Redazione Scientifica
14 Marzo 2022

La Corte costituzionale ha dichiarato non fondate le questioni di legittimità costituzionale dell'art. 34, comma 2, c.p.p., nella parte in cui non prevede che il giudice del dibattimento che ha rigettato la richiesta dell'imputato di sospensione del procedimento con messa alla prova non possa partecipare al giudizio che prosegue nelle forme ordinarie.

Con due ordinanze di rimessione sostanzialmente analoghe, i Tribunali ordinari di Spoleto e di Palermo, dubitano della legittimità costituzionale dell'art. 34, comma 2, c.p.p., nella parte in cui non prevede che il giudice del dibattimento che ha rigettato la richiesta dell'imputato di sospensione del procedimento con messa alla prova non possa partecipare al giudizio che prosegue nelle forme ordinarie.

La difesa statale, ripercorrendo l'evoluzione giurisprudenziale e legislativa della norma sottoposta a scrutinio, ricorda come la previsione dell'incompatibilità si renda costituzionalmente necessaria nel concorso di quattro condizioni:

  1. preesistenza di valutazioni che cadono sulla medesima res iudicanda;
  2. non basta a generare l'incompatibilità la semplice conoscenza di atti anteriormente compiuti, ma occorre che il giudice sia stato chiamato a compiere una valutazione di essi, strumentale all'assunzione di una decisione;
  3. tale decisione deve avere natura non “formale”, ma “di contenuto”: essa deve comportare, cioè, valutazioni che attengono al merito dell'ipotesi di accusa, e non già al mero svolgimento del processo;
  4. è necessario che la precedente valutazione si collochi in una diversa fase del procedimento.

Sull'ultimo punto in particolare, la giurisprudenza costituzionale è costante nel ritenere del tutto ragionevole che, all'interno di ciascuna delle fasi resti preservata l'esigenza di continuità e di globalità, venendosi altrimenti a determinare una assurda frammentazione del procedimento, che implicherebbe la necessità di disporre, per la medesima fase del giudizio, di tanti giudici diversi quanti sono gli atti da compiere.

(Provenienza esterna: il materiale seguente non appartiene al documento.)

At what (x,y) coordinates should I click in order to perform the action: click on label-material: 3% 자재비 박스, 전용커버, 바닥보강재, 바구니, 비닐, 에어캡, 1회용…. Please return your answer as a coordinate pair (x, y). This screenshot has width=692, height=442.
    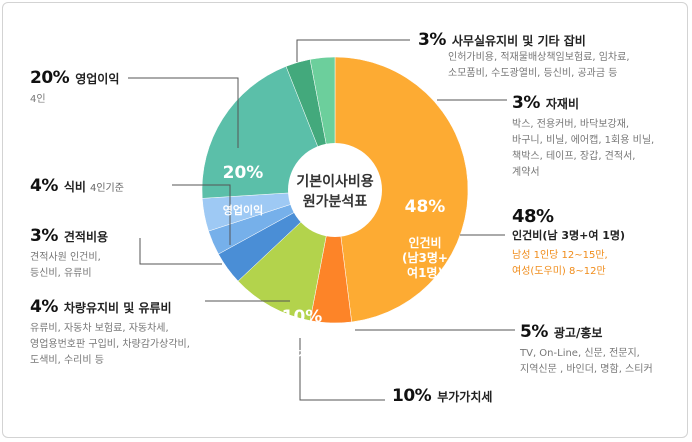
    Looking at the image, I should click on (584, 136).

In questi casi, «il provvedimento non costituisce anticipazione di un giudizio che deve essere instaurato, ma, al contrario, si inserisce nel giudizio del quale il giudice è già correttamente investito senza che ne possa essere spogliato» (sentenza n. 177/1996).

Ad avviso della Corte, valida o meno che sia la tesi dei rimettenti, questi non tengono conto di un particolare essenziale: che, cioè, «il provvedimento cui intenderebbero annettere efficacia pregiudicante si colloca, non già in una fase processuale precedente e distinta, ma nella stessa fase – quella dibattimentale – rispetto alla quale l'invocato effetto pregiudicante dovrebbe dispiegarsi; il che esclude in radice la configurabilità di una situazione di incompatibilità costituzionalmente necessaria».

Pertanto la Consulta, nel dichiarare non fondate le questioni in esame, ricorda come «del principio di non configurabilità di una incompatibilità “endofasica” questa Corte ha già fatto disparate applicazioni, anche rispetto a ipotesi del tutto analoghe a quella in esame».